Task ▸ Please start at the first line of the records beneath and quote each line exactly, ending with the line containing "Task: Enable Do".

⁂

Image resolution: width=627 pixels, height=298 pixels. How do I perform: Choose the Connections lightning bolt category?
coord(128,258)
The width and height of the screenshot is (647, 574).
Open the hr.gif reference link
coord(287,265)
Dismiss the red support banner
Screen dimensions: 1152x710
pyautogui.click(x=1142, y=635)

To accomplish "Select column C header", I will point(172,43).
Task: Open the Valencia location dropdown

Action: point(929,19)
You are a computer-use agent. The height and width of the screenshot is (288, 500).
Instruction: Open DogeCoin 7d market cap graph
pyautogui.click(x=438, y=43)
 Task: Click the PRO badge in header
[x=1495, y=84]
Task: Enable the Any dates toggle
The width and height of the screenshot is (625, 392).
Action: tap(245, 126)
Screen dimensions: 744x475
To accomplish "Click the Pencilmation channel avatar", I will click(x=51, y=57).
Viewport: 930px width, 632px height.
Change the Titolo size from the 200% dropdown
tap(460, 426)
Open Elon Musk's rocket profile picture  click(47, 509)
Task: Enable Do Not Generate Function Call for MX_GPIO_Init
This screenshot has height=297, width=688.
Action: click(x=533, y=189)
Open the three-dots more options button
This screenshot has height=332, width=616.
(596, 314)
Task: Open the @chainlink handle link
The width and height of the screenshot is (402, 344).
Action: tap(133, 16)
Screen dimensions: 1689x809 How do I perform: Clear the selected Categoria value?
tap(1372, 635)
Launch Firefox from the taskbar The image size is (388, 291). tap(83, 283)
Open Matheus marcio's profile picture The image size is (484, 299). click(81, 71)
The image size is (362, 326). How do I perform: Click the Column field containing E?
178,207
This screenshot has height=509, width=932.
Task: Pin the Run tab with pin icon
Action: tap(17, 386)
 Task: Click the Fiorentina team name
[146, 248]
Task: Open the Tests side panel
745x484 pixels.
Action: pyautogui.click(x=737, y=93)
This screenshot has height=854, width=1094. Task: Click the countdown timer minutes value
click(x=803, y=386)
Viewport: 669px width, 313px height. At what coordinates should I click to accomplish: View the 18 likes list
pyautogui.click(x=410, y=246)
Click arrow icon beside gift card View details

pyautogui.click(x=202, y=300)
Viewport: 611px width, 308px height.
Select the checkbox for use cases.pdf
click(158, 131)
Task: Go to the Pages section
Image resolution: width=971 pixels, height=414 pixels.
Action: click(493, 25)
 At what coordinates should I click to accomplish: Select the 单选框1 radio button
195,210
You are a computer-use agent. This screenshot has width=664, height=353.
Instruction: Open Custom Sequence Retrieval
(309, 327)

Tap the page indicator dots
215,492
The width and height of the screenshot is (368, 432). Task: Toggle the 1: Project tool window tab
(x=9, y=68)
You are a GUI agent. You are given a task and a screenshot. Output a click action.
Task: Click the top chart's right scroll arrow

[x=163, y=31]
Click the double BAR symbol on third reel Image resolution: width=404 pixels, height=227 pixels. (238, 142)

⁂

Written answer ▸
Image resolution: width=627 pixels, height=298 pixels. How do I perform: Choose the Connections lightning bolt category?
coord(128,258)
The width and height of the screenshot is (647, 574).
Open the hr.gif reference link
coord(287,265)
Dismiss the red support banner
Screen dimensions: 1152x710
pyautogui.click(x=1142, y=635)

To accomplish "Select column C header", I will point(172,43).
Task: Open the Valencia location dropdown

Action: point(929,19)
You are a computer-use agent. The height and width of the screenshot is (288, 500).
Instruction: Open DogeCoin 7d market cap graph
pyautogui.click(x=438, y=43)
 Task: Click the PRO badge in header
[x=1495, y=84]
Task: Enable the Any dates toggle
The width and height of the screenshot is (625, 392).
Action: tap(245, 126)
Screen dimensions: 744x475
To accomplish "Click the Pencilmation channel avatar", I will click(x=51, y=57).
Viewport: 930px width, 632px height.
Change the Titolo size from the 200% dropdown
tap(460, 426)
Open Elon Musk's rocket profile picture  click(47, 509)
Task: Enable Do Not Generate Function Call for MX_GPIO_Init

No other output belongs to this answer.